Un día, Moisés desapareció del campamento de los judíos. Se decía en voz baja que había partido llevando consigo dos tablas de piedra toscamente labradas. Aquella tarde, la cima de la montaña dejó de ser visible; la oscuridad de una terrible tormenta la ocultó a la vista de los hombres. Pero cuando Moisés regresó, ¡he aquí que en las tablas estaban grabadas las palabras que Jehová había dirigido al pueblo de Israel en medio del estruendo de sus truenos y los cegadores destellos de sus rayos! Desde aquel momento, todos los judíos reconocieron a Jehová como el Supremo Señor de su destino y su único Dios verdadero, quien les había enseñado a llevar una vida santa al ordenarles seguir las sabias lecciones de sus Diez Mandamientos.

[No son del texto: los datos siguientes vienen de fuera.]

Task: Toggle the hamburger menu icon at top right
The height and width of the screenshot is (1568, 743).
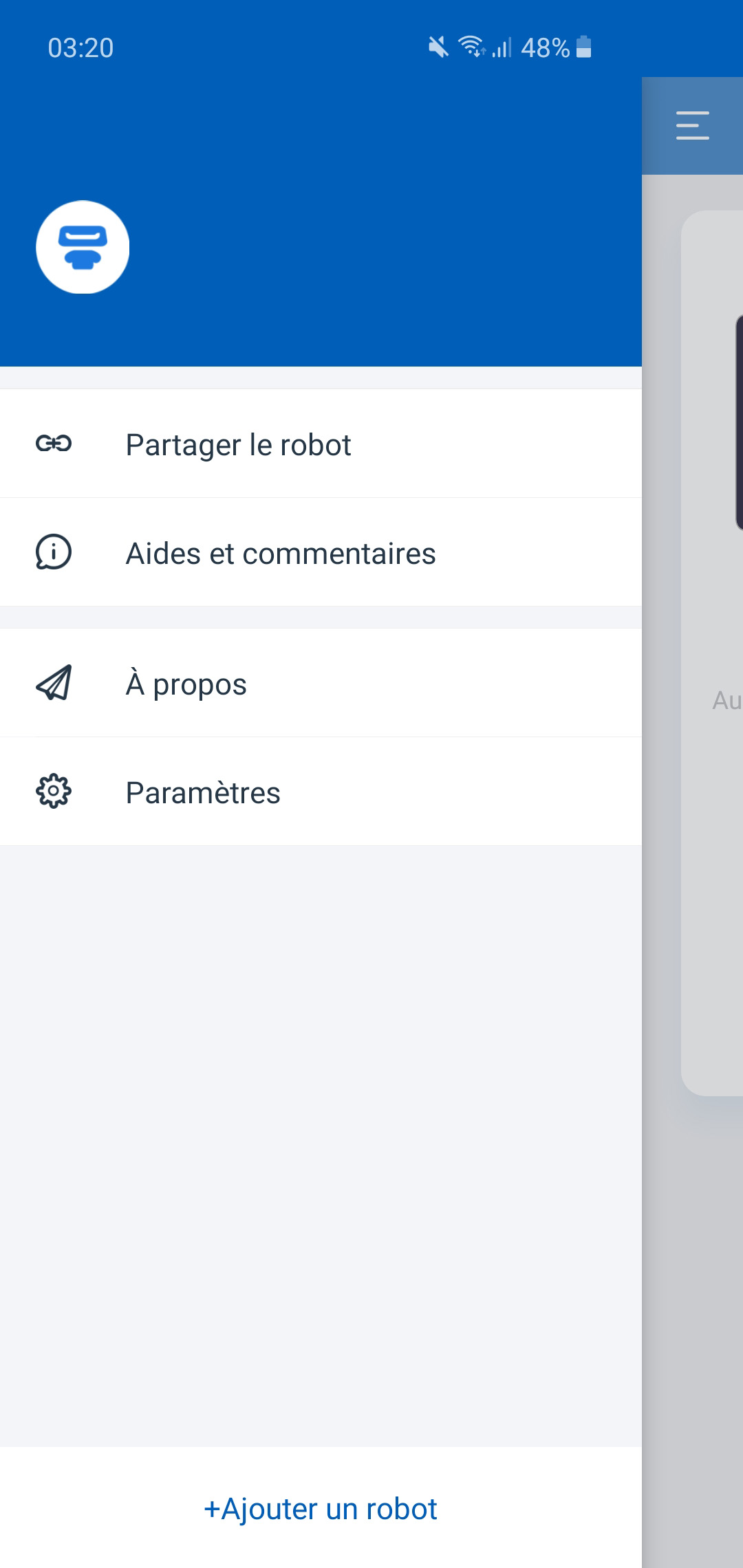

Siguieron a Moisés cuando este les indicó que continuaran su travesía por el desierto. Le obedecieron cuando les dijo qué comer y beber, y qué evitar, para mantenerse sanos en aquel clima caluroso.
Y finalmente, tras muchos años de errar, llegaron a una tierra que parecía agradable y próspera. Se llamaba Palestina —que significa el país de los «Pilistu» o filisteos—, una pequeña tribu de cretenses que se había asentado a lo largo de la costa tras haber sido expulsada de su propia isla.

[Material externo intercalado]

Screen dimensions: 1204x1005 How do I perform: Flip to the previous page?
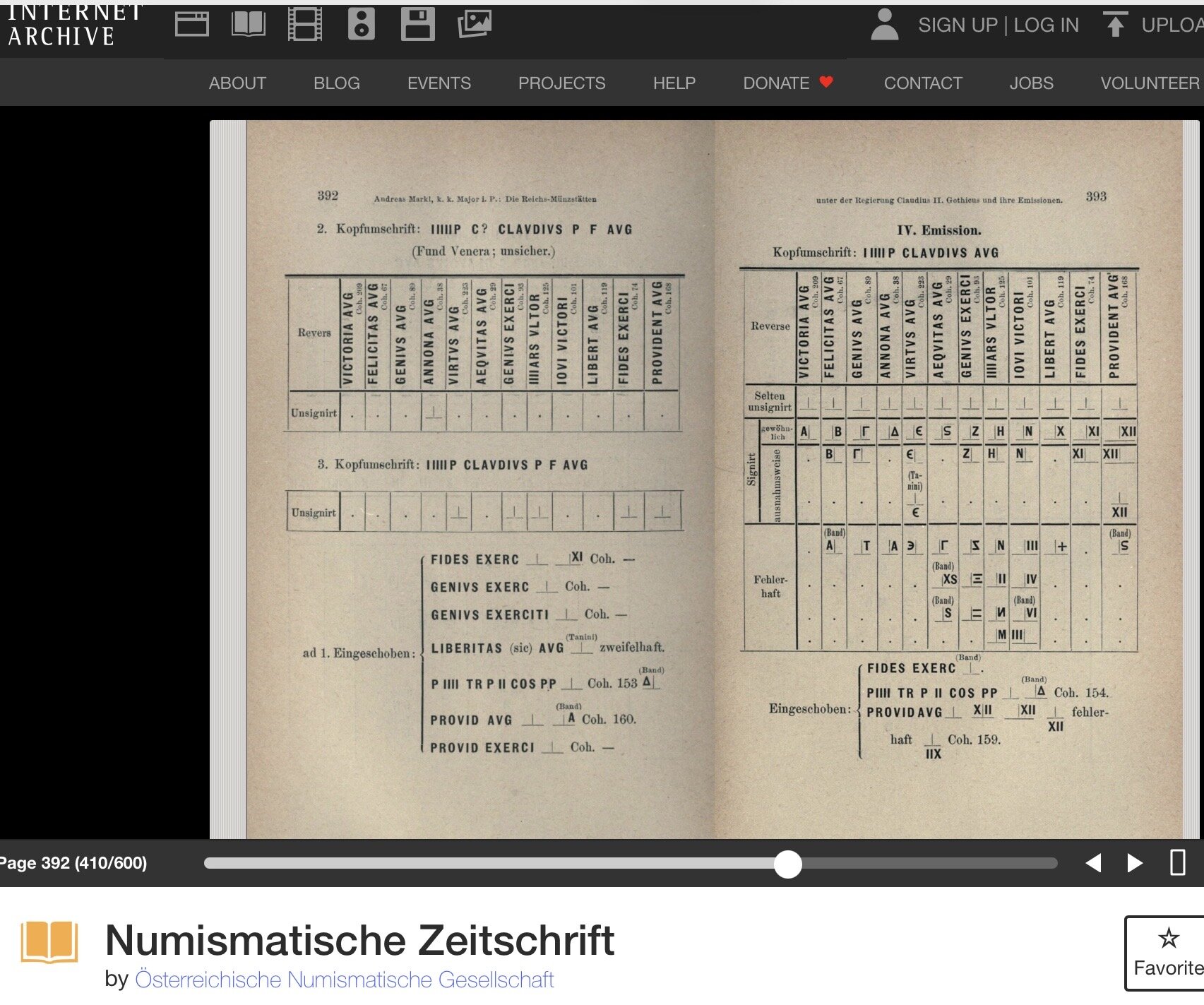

Por desgracia, aquella tierra firme, Palestina, ya estaba habitada por otro pueblo semita: los cananeos. Sin embargo, los judíos se abrieron paso a la fuerza hacia los valles, fundaron ciudades y construyeron un imponente templo en una localidad a la que llamaron Jerusalén: el Hogar de la Paz.
En cuanto a Moisés, ya no era el líder de su pueblo. Se le había permitido contemplar desde lejos las montañas de Palestina antes de cerrar para siempre sus cansados ojos. Había trabajado con fidelidad y gran esfuerzo para complacer a Jehová; no solo había guiado a sus hermanos para sacarlos de la esclavitud en tierras extranjeras y llevarlos a una vida libre e independiente en un nuevo hogar, sino que también había convertido a los judíos en la primera nación que adoraba a un único Dios.